The most reflective moment comes with the death of my former advisor and in many ways hero Steve Arch. He was a big, lumbering man with destroyed knees who reliably sat in his office many days of the week with a dragonfly lamp lit. He played basketball at noon every tuesday thursday and was renowned for throwing elbows. He taught me so much in our conversations. I was scared to talk science with him as he was a neuroscience genius and could make anyone feel completely stupid if he wanted. He set up seminars that were from 8-10 at night where all the students sat around, drank a beer, and talked about the latest research. That is the life. Waking up your mind as you relax the body, where learning knows no limits.

But what he taught me went so beyond the classroom. I remember one time sitting down with him and him asking me, seemingly out of nowhere "if you're going out with a group of friends to eat, where would you go?" and I thought about all the exotic food I would love to try and started to respond maybe the moroccan restaurant with belly dancers, or a thai restaurant, or... and he cut me off "No, you're going out with friends. It doesn't matter where you eat, what matters is the company." Another time I was upset about friends trying different drugs that I considered completely unacceptable (heroin, etc) and discussed that with him and during our discussion he agreed with me but also reminded me how to be more open-minded. That people's curiosity is what drives us into science and to make the greatest discoveries of all time. What we don't want to do is condemn curiosity or the vision or exploratory nature. A wonderfully contrasted point of view to the narrow one I presented (not that he condoned the use of heroin).

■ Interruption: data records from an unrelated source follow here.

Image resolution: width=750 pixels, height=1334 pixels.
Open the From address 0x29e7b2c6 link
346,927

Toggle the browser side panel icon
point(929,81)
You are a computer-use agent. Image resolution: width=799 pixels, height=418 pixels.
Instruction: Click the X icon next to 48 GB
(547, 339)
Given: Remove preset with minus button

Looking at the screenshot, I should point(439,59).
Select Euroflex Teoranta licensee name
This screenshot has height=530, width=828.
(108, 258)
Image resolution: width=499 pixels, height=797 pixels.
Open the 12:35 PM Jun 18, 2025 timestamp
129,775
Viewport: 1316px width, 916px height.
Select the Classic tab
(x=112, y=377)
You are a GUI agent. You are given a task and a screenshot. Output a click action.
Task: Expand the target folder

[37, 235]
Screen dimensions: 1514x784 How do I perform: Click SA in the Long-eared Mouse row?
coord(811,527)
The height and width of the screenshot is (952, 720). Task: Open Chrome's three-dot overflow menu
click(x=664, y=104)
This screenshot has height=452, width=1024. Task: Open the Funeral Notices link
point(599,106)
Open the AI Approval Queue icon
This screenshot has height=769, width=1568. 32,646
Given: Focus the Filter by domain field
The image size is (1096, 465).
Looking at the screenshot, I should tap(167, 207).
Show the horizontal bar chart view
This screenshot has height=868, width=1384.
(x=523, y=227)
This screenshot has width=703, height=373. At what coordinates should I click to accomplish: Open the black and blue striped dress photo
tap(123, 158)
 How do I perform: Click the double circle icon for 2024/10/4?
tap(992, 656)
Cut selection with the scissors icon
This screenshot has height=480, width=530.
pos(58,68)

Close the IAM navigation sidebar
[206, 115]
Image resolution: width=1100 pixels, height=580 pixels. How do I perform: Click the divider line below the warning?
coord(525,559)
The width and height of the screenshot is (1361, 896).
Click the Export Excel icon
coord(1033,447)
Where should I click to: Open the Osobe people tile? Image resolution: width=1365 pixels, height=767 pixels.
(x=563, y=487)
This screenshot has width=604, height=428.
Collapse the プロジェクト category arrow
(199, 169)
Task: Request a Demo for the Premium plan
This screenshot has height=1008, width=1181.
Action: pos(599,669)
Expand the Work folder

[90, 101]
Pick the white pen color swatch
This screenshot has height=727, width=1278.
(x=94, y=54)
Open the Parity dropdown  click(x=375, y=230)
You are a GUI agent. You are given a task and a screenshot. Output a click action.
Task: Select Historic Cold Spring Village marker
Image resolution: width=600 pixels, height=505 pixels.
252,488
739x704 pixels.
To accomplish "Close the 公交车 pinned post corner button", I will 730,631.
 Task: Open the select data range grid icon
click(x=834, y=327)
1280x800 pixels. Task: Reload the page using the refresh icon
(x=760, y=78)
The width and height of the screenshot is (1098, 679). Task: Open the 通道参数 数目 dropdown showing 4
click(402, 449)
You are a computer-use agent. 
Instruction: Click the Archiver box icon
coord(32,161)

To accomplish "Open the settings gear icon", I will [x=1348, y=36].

In many ways he embodies for me what it means to be a real man, what it means to be strong in our convictions. In those talks he taught me so much. So much about passion and perspective. The need to explore, be curious, to question and undermine our everyday assumptions, whether they be about health, science, biology, physics, people, etc, etc. I ran my first marathon while his advisee and he was proud, but recommended against doing a second because it takes so much time that could be invested in something else (I also took carpinetry lessons, joined both a flamenco and hip-hop dance troupe, and most importantly spent many many many hours in the laboratory doing mediocre work.... as science takes training and focus and i had inadequate training for good work at that point).  Only after his death did I find out that he had been offered a slot to play professional football with the chicago bears that he turned down to attend graduate school. Because waking up the mind and exploring the world was in his eyes the essence of life, as was his family and love. Sports was just a small part of it all.

As I go forward I will try to remember all those things he did teach me about being strong: forceful yet kind, intimidating yet caring. He wrote poetry that he only let me see once... after I showed him some poetry about DNA replication experiments that I had written. His poetry was not meant to be shared. It was meant to help him appreciate the details and intricacies of the world around us. I am so sure that if more people got to have an adviser like Steve Arch in their lives that the world would be a much better, interesting, and functional place. I know that if I had kept in better touch with him I probably would have made much better decisions about my daily life and choices and time devotion. He told me that to become what I want to become I need to be reliable and predictable. This is one of the hardest traits for me to develop... what something shiny? Yes I do want to go look at it... oh I had an appointment? Yet being predictable is one of the key traits of being a doctor or a teacher. People need to depend on me to take their call and be in my office.

This has been a week of tears and studying and not running. Usually I would process the meaning of all this while running. But I cannot. So I will clean my house, push my vacuum, do some lunges, and think about how fortunate I am to have the people I have. And how I can change the world so that people do not die in needless explosions. Whether it be due to a fertilizer plant or another human being. We need to be strong, curious, and explore to find better answers than the ones we have.

1 comment:

  1. Steve sounds like a great man! Sorry about your loss.